------ Data section ------

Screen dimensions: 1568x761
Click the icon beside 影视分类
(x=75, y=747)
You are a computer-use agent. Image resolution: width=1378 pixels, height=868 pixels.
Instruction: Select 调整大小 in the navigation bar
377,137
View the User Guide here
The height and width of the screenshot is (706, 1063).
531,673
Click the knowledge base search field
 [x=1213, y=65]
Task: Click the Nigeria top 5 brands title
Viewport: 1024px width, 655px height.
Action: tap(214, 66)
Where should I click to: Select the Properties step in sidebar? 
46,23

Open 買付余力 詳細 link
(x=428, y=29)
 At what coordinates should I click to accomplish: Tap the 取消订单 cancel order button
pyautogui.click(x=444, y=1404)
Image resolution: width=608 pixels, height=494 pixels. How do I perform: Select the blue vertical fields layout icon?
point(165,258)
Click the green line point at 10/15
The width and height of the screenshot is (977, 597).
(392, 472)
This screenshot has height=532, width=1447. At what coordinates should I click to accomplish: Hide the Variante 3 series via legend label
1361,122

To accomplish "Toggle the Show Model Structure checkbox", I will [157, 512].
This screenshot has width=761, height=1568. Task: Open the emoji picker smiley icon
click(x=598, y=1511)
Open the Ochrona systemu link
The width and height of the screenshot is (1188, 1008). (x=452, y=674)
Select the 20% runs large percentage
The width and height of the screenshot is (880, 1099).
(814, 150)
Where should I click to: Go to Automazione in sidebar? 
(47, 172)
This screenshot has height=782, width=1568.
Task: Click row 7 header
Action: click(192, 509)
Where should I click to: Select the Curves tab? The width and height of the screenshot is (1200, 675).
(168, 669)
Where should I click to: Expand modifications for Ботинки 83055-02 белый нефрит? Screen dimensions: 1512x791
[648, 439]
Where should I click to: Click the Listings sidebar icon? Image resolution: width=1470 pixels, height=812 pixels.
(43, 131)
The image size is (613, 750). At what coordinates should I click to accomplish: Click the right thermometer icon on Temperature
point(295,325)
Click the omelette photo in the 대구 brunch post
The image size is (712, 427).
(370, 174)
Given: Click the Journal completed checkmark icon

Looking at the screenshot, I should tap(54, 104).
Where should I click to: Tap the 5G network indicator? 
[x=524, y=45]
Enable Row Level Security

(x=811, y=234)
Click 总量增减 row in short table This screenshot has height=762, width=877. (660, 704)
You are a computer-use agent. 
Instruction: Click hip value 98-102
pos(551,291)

------

What is asked –
How many lines in the entries above contain the string "computer"? Reply with the number only.

Finished answer –
2